● **Instructions for the task**
The lines to repeat are those below from the one containing "Open the 交易委托 menu" down to the one containing "Given: Click the Datensatz", both included; reproduce them exactly and nothing else.

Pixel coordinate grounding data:

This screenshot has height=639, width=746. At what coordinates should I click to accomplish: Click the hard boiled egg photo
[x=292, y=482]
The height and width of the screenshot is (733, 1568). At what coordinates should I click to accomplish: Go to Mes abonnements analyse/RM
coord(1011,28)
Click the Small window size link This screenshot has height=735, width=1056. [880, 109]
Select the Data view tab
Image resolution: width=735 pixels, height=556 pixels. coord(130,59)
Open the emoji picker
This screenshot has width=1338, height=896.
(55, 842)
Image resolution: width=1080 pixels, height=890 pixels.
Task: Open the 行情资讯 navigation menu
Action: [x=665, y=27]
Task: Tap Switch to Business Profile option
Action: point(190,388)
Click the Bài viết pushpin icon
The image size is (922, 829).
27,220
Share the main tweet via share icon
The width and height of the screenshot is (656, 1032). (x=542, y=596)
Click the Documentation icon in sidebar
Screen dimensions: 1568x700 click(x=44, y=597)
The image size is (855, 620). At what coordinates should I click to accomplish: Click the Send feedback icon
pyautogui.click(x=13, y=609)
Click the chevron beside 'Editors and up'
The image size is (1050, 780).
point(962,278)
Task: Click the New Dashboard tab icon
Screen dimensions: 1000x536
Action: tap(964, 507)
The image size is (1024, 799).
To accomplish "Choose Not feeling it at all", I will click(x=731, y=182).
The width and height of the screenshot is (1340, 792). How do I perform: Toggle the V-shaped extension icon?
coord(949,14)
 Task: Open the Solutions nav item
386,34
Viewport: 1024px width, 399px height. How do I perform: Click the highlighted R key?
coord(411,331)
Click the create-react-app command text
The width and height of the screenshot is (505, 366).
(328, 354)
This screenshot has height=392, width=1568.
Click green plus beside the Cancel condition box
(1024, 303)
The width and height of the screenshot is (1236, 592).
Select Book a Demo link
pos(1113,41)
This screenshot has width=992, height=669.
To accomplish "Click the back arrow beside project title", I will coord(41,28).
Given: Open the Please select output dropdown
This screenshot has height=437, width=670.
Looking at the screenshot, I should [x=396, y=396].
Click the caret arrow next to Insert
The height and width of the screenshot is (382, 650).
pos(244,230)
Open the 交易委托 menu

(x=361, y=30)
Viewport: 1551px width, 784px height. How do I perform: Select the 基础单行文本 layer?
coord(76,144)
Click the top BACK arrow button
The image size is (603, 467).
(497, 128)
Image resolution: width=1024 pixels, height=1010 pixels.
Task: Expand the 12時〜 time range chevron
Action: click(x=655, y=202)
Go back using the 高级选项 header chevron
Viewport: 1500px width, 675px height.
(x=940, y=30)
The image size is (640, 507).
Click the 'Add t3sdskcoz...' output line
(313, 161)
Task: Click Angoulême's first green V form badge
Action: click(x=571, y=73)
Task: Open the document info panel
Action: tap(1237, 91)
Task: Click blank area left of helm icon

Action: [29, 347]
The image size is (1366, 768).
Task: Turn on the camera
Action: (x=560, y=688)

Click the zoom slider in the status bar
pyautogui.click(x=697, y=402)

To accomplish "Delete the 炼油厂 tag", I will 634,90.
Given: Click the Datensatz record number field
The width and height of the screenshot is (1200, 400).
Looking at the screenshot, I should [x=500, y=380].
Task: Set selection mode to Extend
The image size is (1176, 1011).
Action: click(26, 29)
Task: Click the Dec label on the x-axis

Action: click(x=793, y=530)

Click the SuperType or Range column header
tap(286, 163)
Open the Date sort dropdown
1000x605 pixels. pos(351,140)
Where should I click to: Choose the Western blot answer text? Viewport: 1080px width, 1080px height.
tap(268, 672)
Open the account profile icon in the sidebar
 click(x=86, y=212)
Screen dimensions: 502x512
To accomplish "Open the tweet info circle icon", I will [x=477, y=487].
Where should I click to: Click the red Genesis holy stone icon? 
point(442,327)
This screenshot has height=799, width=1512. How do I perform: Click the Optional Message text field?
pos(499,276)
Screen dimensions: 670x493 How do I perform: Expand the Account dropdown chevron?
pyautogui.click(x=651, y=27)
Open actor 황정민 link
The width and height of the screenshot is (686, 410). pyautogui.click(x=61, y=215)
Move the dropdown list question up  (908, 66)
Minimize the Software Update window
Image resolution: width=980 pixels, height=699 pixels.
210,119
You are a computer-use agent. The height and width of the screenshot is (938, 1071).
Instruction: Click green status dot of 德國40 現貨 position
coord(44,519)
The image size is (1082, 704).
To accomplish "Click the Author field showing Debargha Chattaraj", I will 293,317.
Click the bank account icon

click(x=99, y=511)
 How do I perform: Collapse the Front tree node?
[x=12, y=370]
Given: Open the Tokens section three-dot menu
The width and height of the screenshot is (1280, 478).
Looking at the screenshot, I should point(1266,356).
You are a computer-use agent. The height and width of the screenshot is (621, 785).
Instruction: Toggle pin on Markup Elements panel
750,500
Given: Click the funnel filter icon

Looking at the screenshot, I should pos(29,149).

● **Expected output**
Open the 交易委托 menu

(x=361, y=30)
Viewport: 1551px width, 784px height. How do I perform: Select the 基础单行文本 layer?
coord(76,144)
Click the top BACK arrow button
The image size is (603, 467).
(497, 128)
Image resolution: width=1024 pixels, height=1010 pixels.
Task: Expand the 12時〜 time range chevron
Action: click(x=655, y=202)
Go back using the 高级选项 header chevron
Viewport: 1500px width, 675px height.
(x=940, y=30)
The image size is (640, 507).
Click the 'Add t3sdskcoz...' output line
(313, 161)
Task: Click Angoulême's first green V form badge
Action: click(x=571, y=73)
Task: Open the document info panel
Action: tap(1237, 91)
Task: Click blank area left of helm icon

Action: [29, 347]
The image size is (1366, 768).
Task: Turn on the camera
Action: (x=560, y=688)

Click the zoom slider in the status bar
pyautogui.click(x=697, y=402)

To accomplish "Delete the 炼油厂 tag", I will 634,90.
Given: Click the Datensatz record number field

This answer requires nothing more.